The line containing "Task: Click edit", plus every line that follows it to the end of the listing below, is what you transcribe exactly; omit all pictures.

###

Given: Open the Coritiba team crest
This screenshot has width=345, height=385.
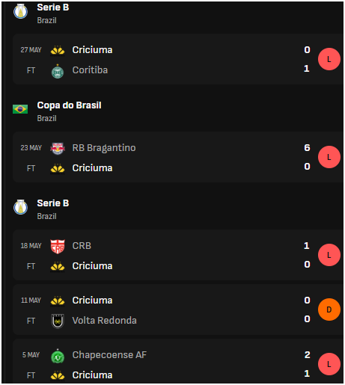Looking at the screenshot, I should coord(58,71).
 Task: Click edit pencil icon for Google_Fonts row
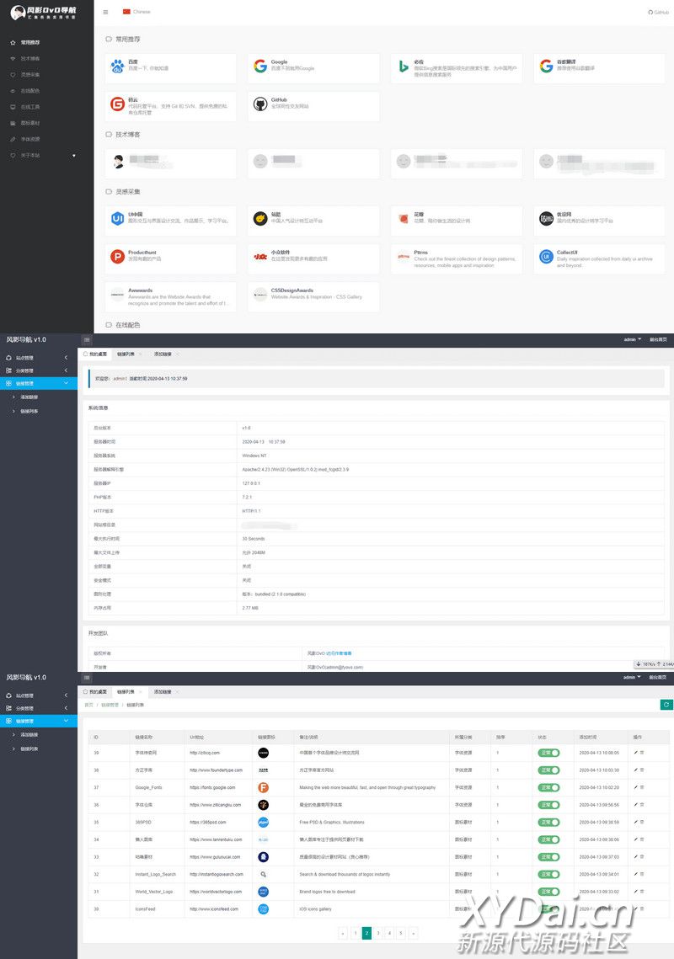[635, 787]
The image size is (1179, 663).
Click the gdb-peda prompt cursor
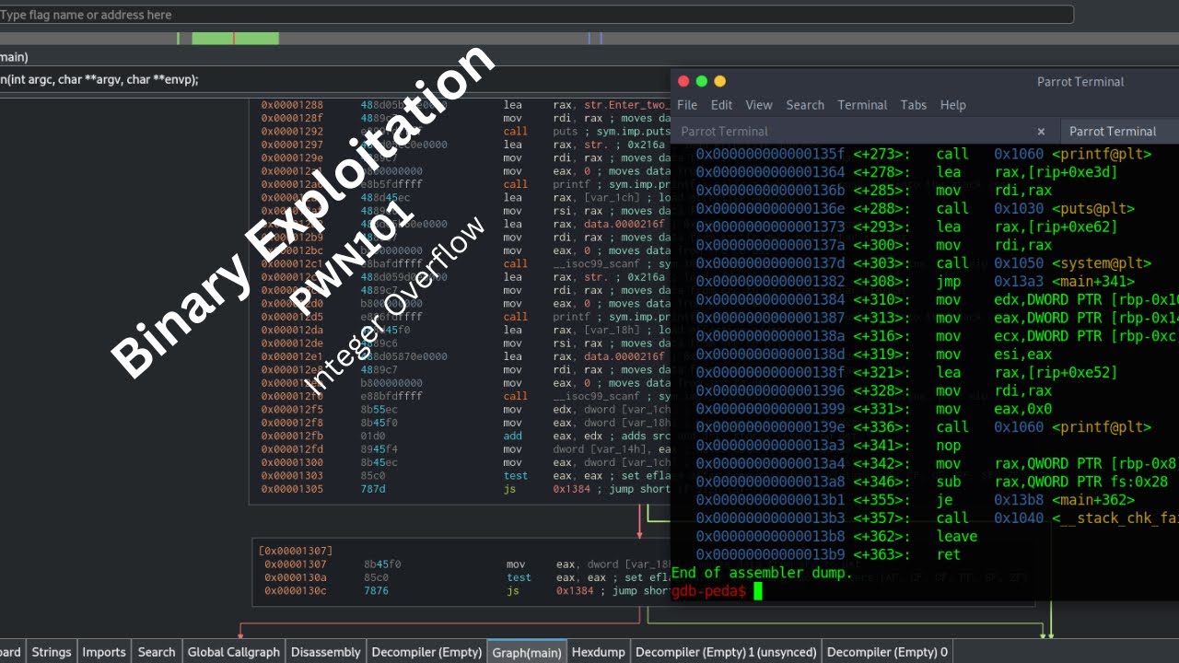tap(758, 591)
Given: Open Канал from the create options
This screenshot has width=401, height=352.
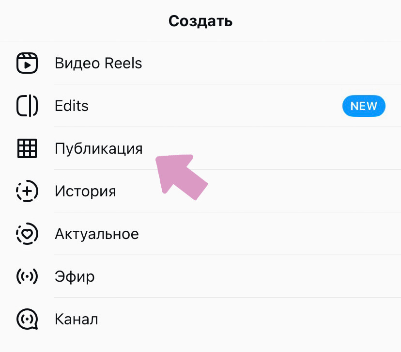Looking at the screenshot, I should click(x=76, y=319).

###

__Written solution__:
 Task: Click edit pencil icon for Google_Fonts row
[635, 787]
The image size is (1179, 663).
Click the gdb-peda prompt cursor
tap(758, 591)
Given: Open Канал from the create options
This screenshot has width=401, height=352.
Looking at the screenshot, I should click(x=76, y=319).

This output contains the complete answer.